Yeast Abundance Over Time

So, Kirk then looked at the yeast. This is the Yeast Abundance Over Time. Zero [0] to twenty-four [24] hours. Twenty-four [24] to twenty-eight [28]. And up to ninety-six [96]. And the yeast also spike along with Lactobacillus Kunkeei, until the Lactic Acid suppresses them.

Notice that this completely overlaps with the bee preference for consumption. Bees a pair, and the “nurse bees” kind of like that yeasty taste or smell.

Beebread Aroma

So, Kirk took the next step, and he analyzed the Vapors coming off of the fermented beebread. This, I don’t think this has been published yet by anybody. So this is one to two [1 to 2] day old, and he reversed these two [2] spikes from the Gas-Chroma-Graph here. So, a Spike means, as you put this material through the machine, it heats it up, and then it has to go through a medium. And then, as each chemical comes out, it separates them into each different chemical. So, each one [1] of these Spikes is some chemical odor coming out. So, for the Fresh Stored Pollen, you see there’s a lot of Spikes at one [1] to two [2] day old. As, when the pollen is older, there’s much less of the aroma. So, imagine, those of you who have ever made beer, or fresh fermented pickles, you know that that fermentation smell kind of makes your mouth water. Well, apparently it does the same thing for the “nurse bees” too. So, it could be a Nutritional Benefit from the yeast, eating the sugars in the beebread. But not the Protein, they’re not getting the protein out of there.

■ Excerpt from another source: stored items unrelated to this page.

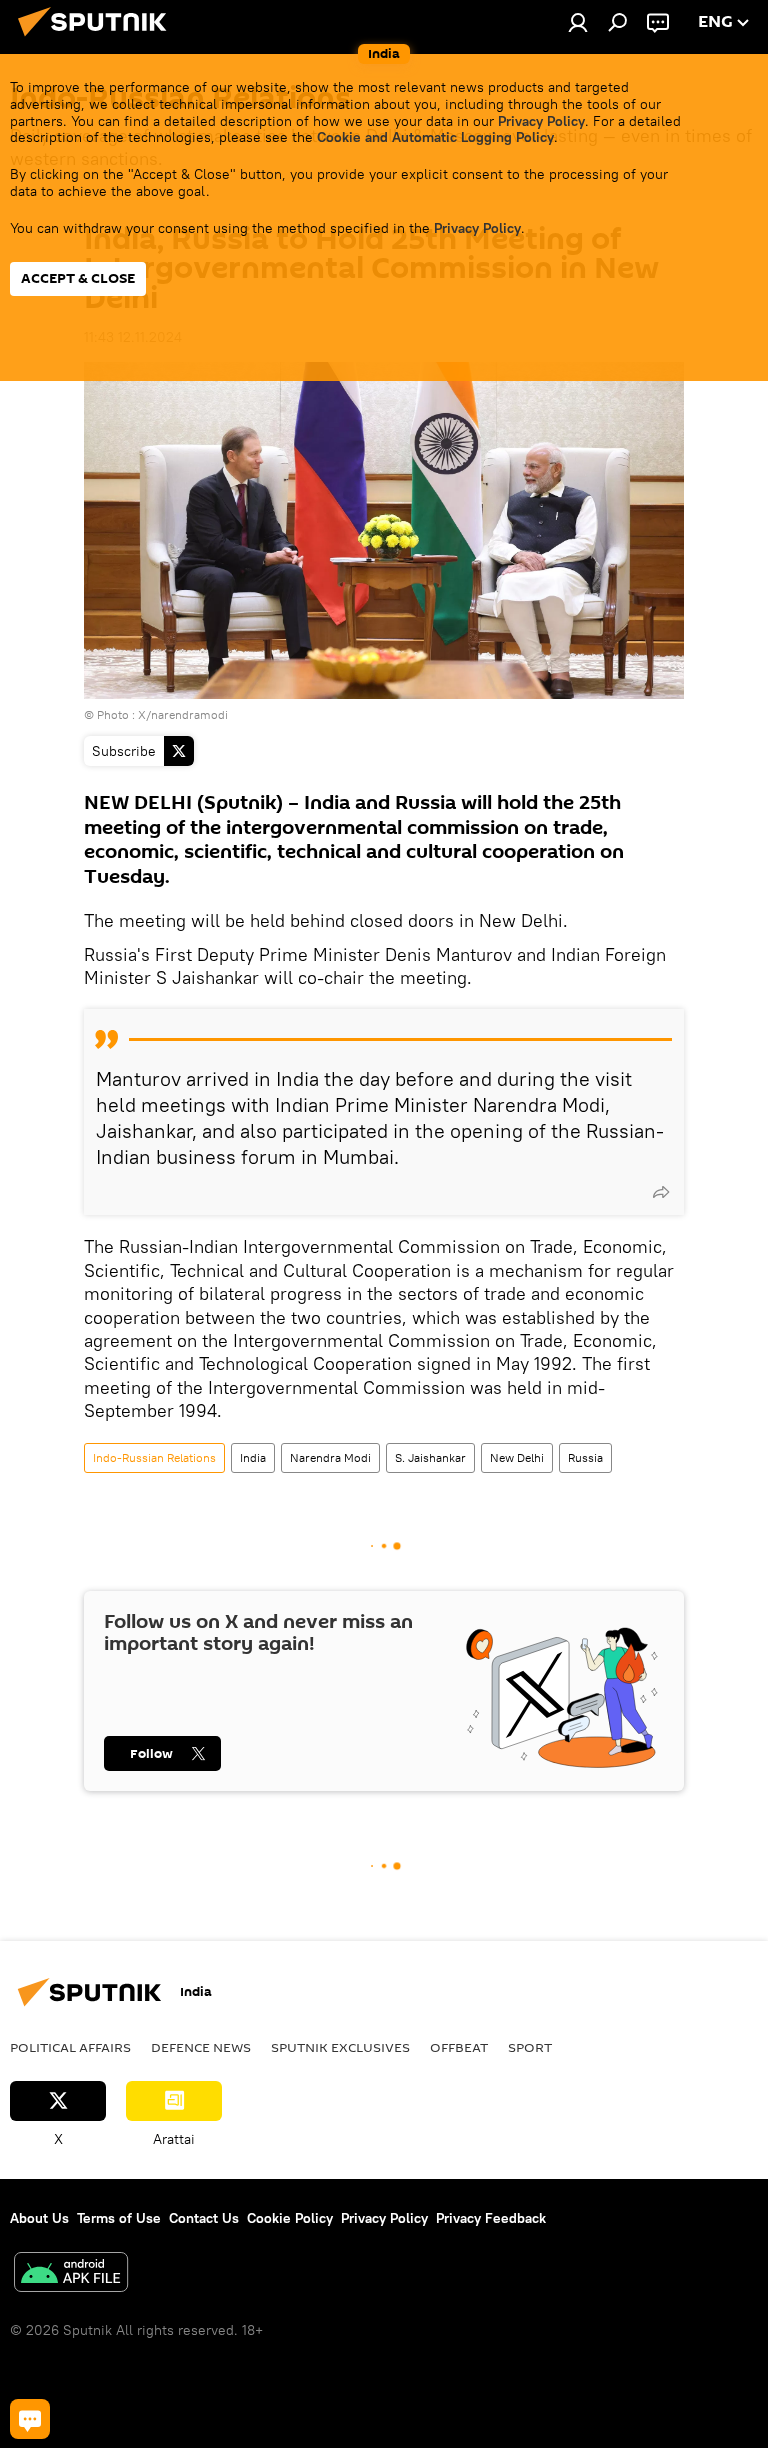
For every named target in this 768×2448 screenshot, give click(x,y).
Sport (530, 2047)
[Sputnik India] (98, 39)
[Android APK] (71, 2274)
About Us (39, 2218)
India (253, 1457)
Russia (585, 1457)
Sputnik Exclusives (340, 2047)
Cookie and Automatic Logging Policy (435, 137)
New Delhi (517, 1457)
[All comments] (30, 2419)
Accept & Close (78, 278)
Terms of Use (119, 2218)
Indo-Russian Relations (154, 1457)
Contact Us (204, 2218)
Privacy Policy (541, 121)
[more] (661, 1192)
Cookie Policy (290, 2218)
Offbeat (459, 2047)
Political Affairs (70, 2047)
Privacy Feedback (491, 2218)
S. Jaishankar (430, 1457)
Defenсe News (201, 2047)
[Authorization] (578, 22)
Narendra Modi (330, 1457)
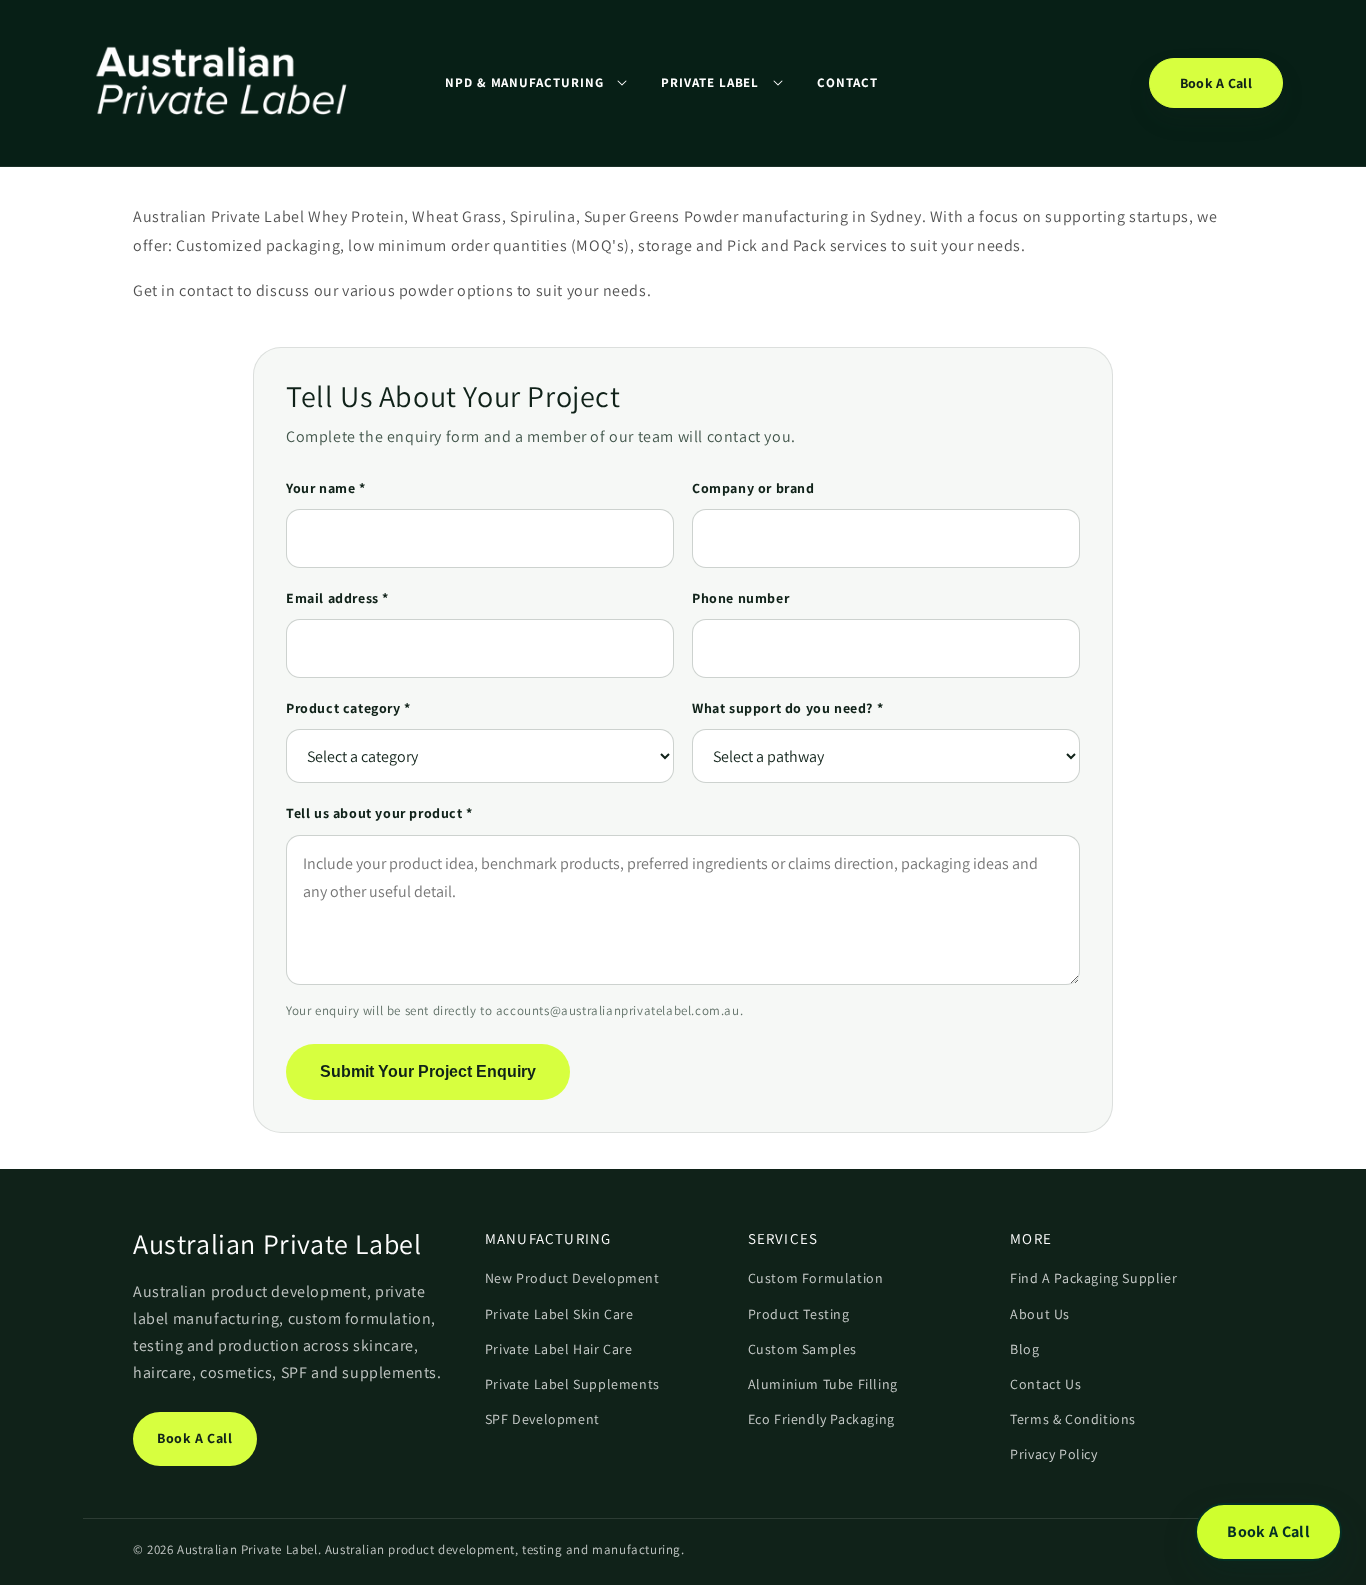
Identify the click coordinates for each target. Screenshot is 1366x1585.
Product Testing (799, 1314)
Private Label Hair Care (559, 1349)
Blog (1024, 1349)
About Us (1040, 1314)
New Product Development (572, 1278)
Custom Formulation (816, 1278)
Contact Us (1045, 1384)
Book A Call (1216, 83)
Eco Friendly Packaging (821, 1419)
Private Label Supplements (572, 1384)
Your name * (326, 488)
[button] (536, 83)
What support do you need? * (787, 708)
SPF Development (542, 1419)
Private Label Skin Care (559, 1314)
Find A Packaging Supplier (1093, 1278)
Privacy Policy (1053, 1454)
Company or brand (753, 488)
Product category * (348, 708)
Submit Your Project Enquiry (428, 1071)
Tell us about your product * (379, 813)
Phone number (740, 598)
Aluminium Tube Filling (823, 1384)
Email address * (337, 598)
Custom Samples (802, 1349)
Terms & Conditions (1073, 1419)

So, we’re not, I’m not saying, and Kirk’s not saying that there’s no Nutritional Benefit from the fermentation. But that it’s not necessary to get the protein out of there.

Pollen Grain Digestion

And, so then I did another test, also, and Kirk did this also. But I think my photographs are better. So, these are Pollen Grains, after I left it sit on the kitchen counter for many, for ten [10] days. And what you notice, those Pollen Grains are completely intact, all the protein is still inside them, after ten [10] days of vigorous fermentation on the kitchen. Compare that with the Pollen Grains, after they’ve been in the – in a “nurse bee”, gone through the “nurse bee’s” digestive tract, and most all of them are emptied out. So, “nurse bees” can very easily, within a number of hours, completely digest the pollen.
Bacteria given ten [10] days, with a fermentation, can’t touch them. So, the end result was, it’s not for nutrition, it’s for preservation.

So, those of you who have spent a lot of, I know [Inaudible] has, but a number of beekeepers have spent a lot of time and effort fermenting artificial diets, to try to improve them. I’m not sure how much more effort should be spent on that.